HUNTER, JOHN HOWARD, éducateur, fonctionnaire et auteur, né le 22 décembre 1839 près de Bandon (république d’Irlande), fils de William Hunter et de Charlotte Howard ; en 1862, il épousa Annie Gordon, fille de John Gordon, d’Inverness, Écosse, et ils eurent quatre fils et trois filles ; décédé le 6 octobre 1910 à Toronto.

En Irlande, John Howard Hunter s’initia d’abord aux mathématiques et aux sciences, puis étudia deux ans au Queen’s College de Cork. En 1859, il immigra au Canada afin de poursuivre ses études à la University of Toronto : il reçut une licence ès arts en 1861 et une maîtrise ès arts l’année suivante. Toujours en 1862, peu après son mariage, il devint le premier directeur de la Beamsville Grammar School. Nommé en 1865 directeur de la grammar school et de l’école publique de Dundas, il passa en 1871 à la direction de la St Catharines Grammar School, puis, en 1874, à celle de l’Ontario Institution for the Education and Instruction of the Blind à Brantford. Il serait remercié de ses services en 1881 à la suite d’une controverse.

Hunter avait le tour d’irriter les élites éducationnelles et gouvernementales de la province, caractéristique qui valut à cet homme tranquille mais remarquable la douteuse distinction d’être, comme l’a dit l’un de ses premiers biographes, « [l’]homme le plus accablé d’invectives dans la province » à la fin du xixe siècle. En 1868, il avait convoqué une assemblée publique de l’Ontario Grammar School Masters’ Association, qu’il avait formée l’année précédente, pour protester contre les privilèges de l’Upper Canada College de Toronto. La même année, il avait publié des opuscules dans lesquels il accusait cet établissement de piller les fonds en fiducie réservés à l’instruction, de mal dépenser les dotations et de soudoyer les élèves des grammar schools au moyen de bourses. Un très vaste mouvement d’approbation avait accueilli ces publications. On avait présenté à l’Assemblée provinciale une motion en vue de priver le collège de ses dotations, mais le tumulte s’était apaisé.

Même si l’on reconnaîtrait à Hunter le mérite d’avoir, dès 1871, persuadé le gouvernement de subventionner plus généreusement les grammar schools, l’affaire de l’Upper Canada College ne marqua pas la fin de ses attaques contre le système ontarien d’enseignement. Dès 1869, il dénonçait l’ingérence du surintendant en chef de l’Éducation, Egerton Ryerson*, dans les questions relevant des autorités locales. Il publia deux analyses des projets de loi scolaire de 1868–1869, qui comprenaient selon lui des mesures trop sévères, dont l’emprisonnement des parents qui n’envoyaient pas leurs enfants à l’école, et pressa Ryerson de s’opposer à celles-ci. Peu après sa nomination à St Catharines en 1871, il se mit à protester que le conseil provincial de l’Instruction publique et le conseil de la University of Toronto n’étaient pas représentatifs. Par des articles qu’il écrivit dans l’Ontario Teacher et dans le Canadian Monthly and National Review de Toronto en 1873, il contribua, d’après certains, à la réforme du conseil provincial. Toujours en 1873, dans l’Ontario Teacher, il reprocha à l’université de tenir ses réunions du conseil à huis clos.

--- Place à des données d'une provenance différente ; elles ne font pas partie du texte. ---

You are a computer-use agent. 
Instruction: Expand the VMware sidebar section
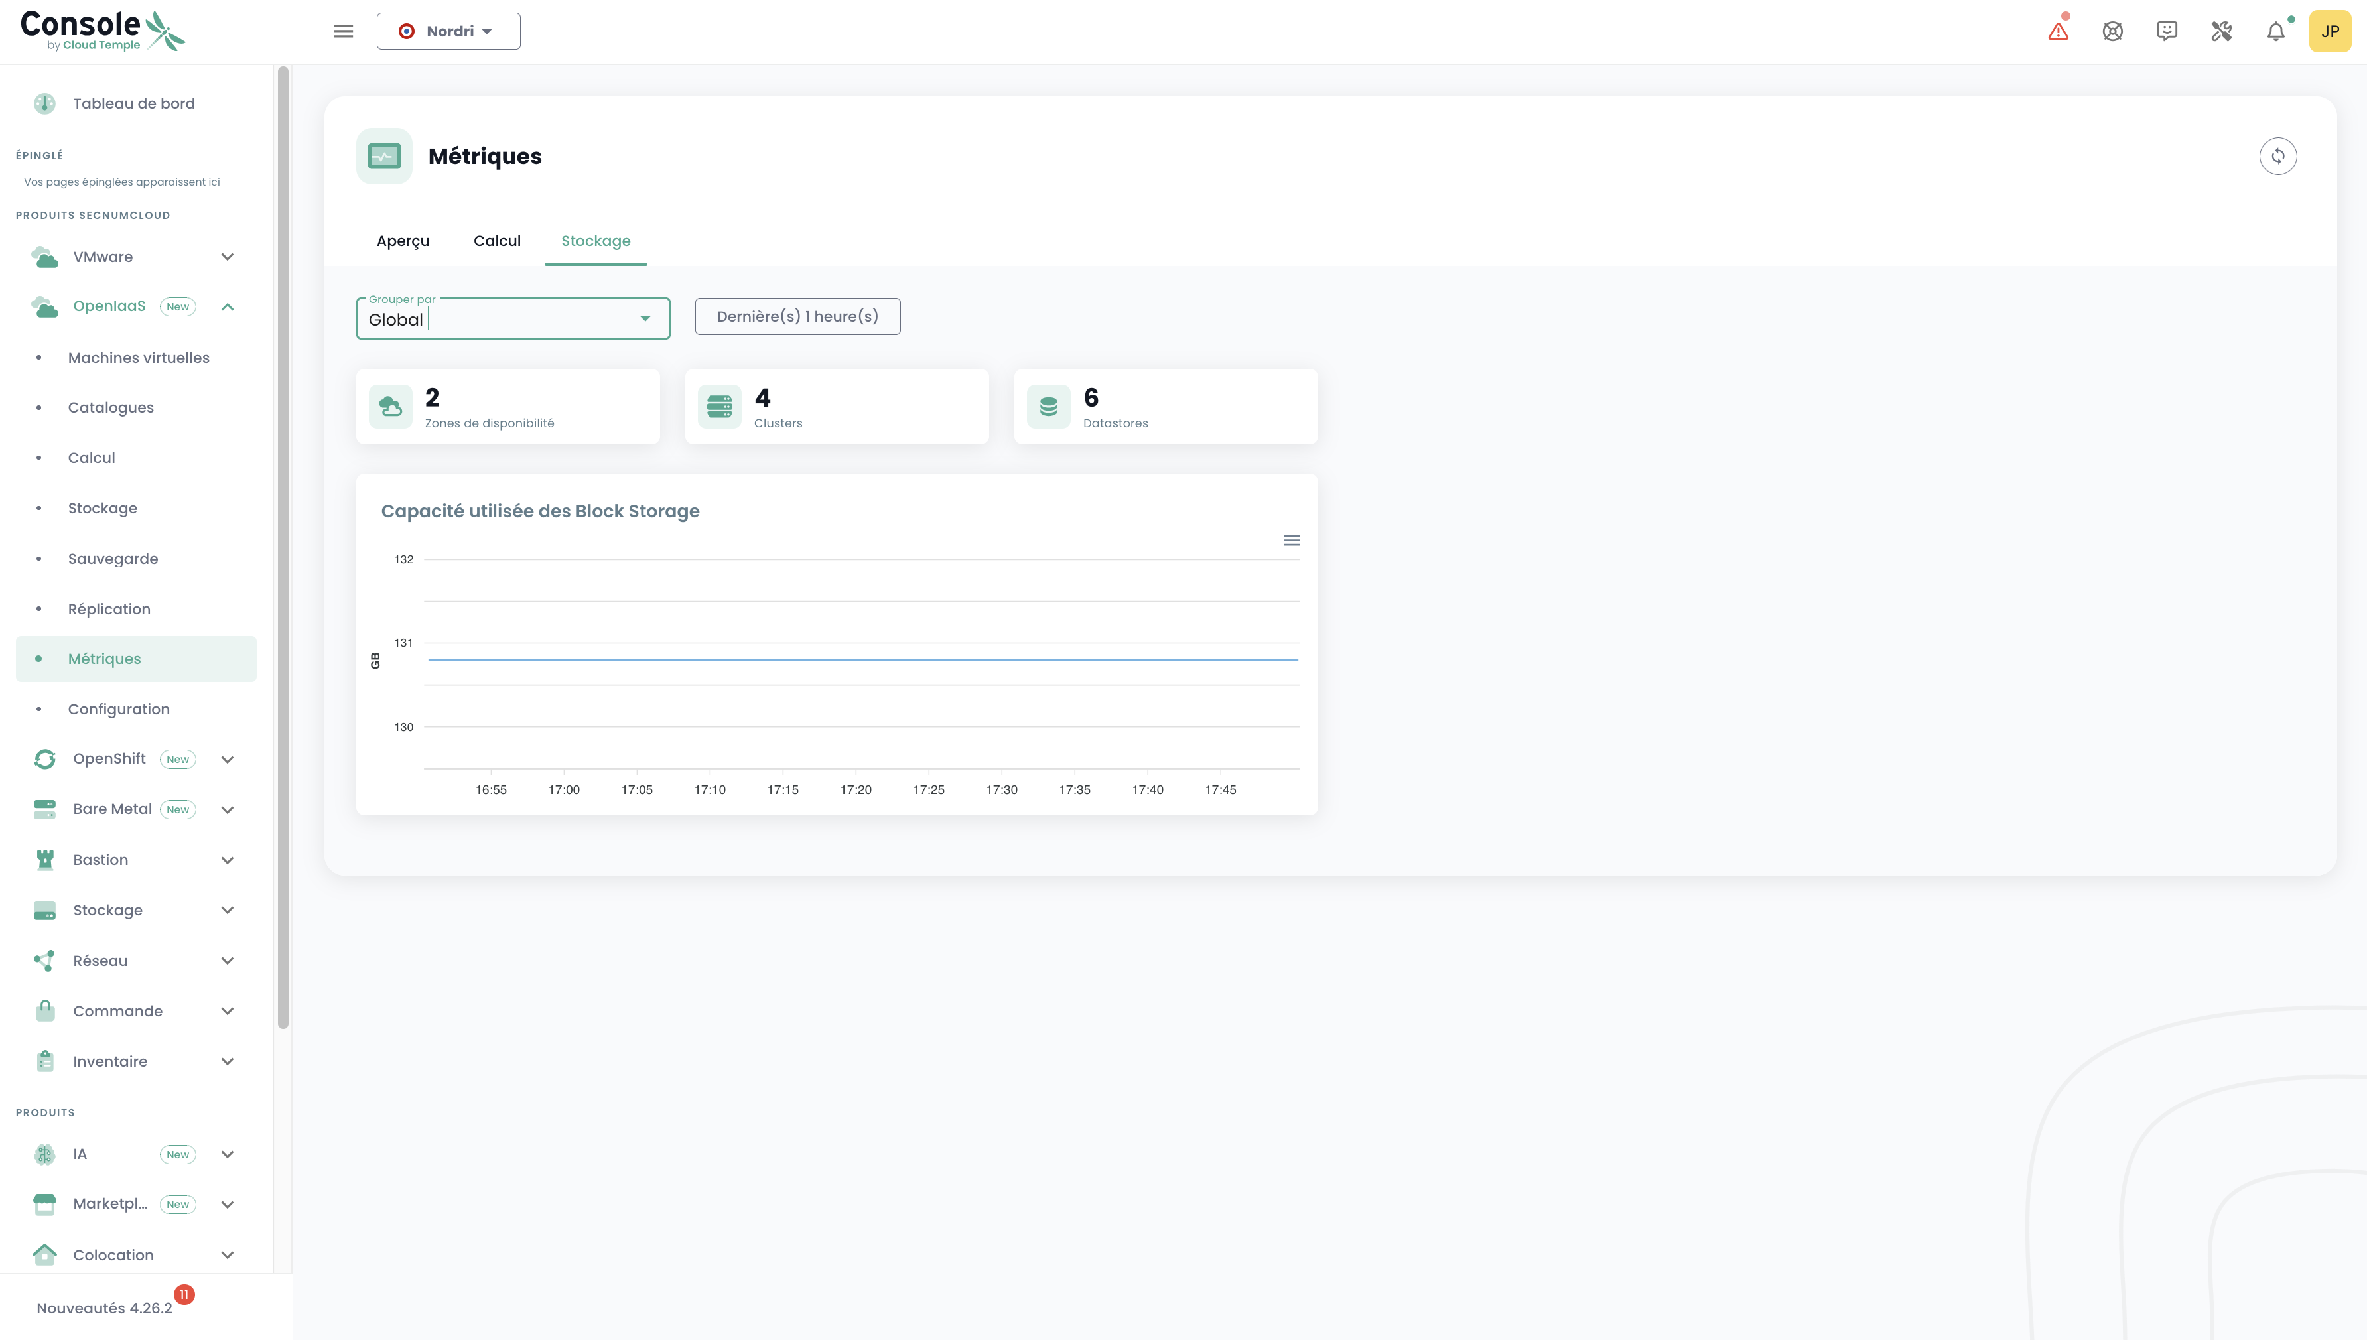coord(227,257)
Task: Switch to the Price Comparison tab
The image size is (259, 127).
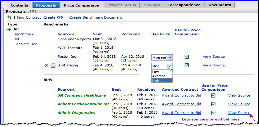Action: [81, 5]
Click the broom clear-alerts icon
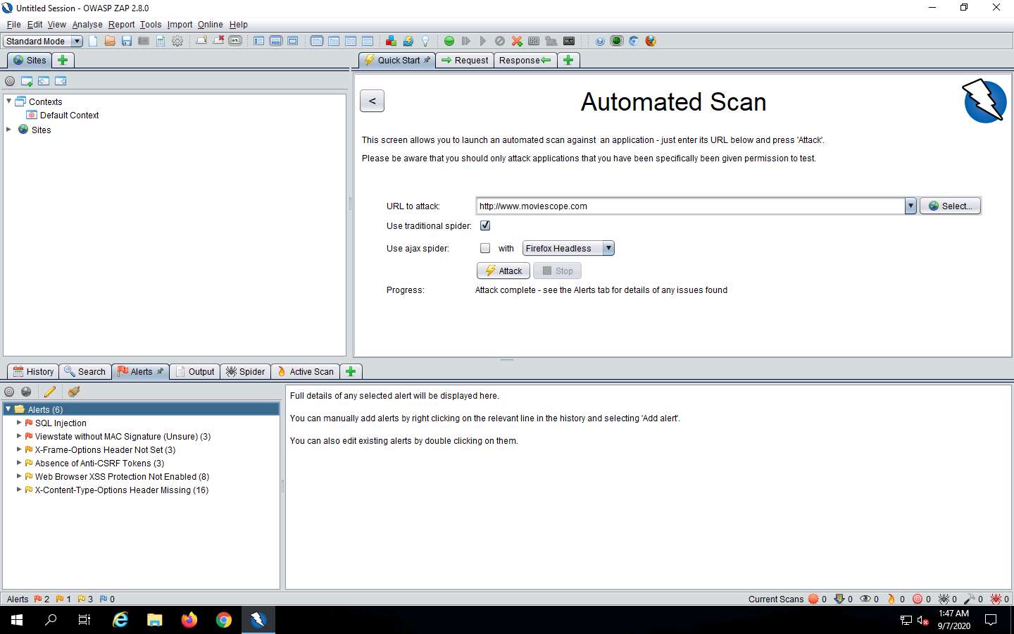This screenshot has width=1014, height=634. (73, 392)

Hunter contraria les bureaucrates tout au long de son séjour à l’école de Brantford pour les aveugles. Pourtant, certains observateurs du milieu de l’éducation avaient bien accueilli sa nomination, et son apport à la formation des aveugles était certainement digne d’éloges. On lui reconnaît le mérite d’avoir initié les élèves à la télégraphie et au procédé d’imprimerie à points saillants, dit point de New York (utilisé à l’école durant le demi-siècle suivant), d’avoir inventé une tablette à écrire en caoutchouc souple et d’avoir appliqué la méthode d’enseignement de la musique conçue par le spécialiste américain William Bell Wait. De même, il offrit aux élèves un programme à la fois intéressant et exigeant, et publia plusieurs textes scolaires pour les aveugles. Ses rapports annuels étaient très recherchés par des écoles du même genre, tant en Europe qu’aux États-Unis.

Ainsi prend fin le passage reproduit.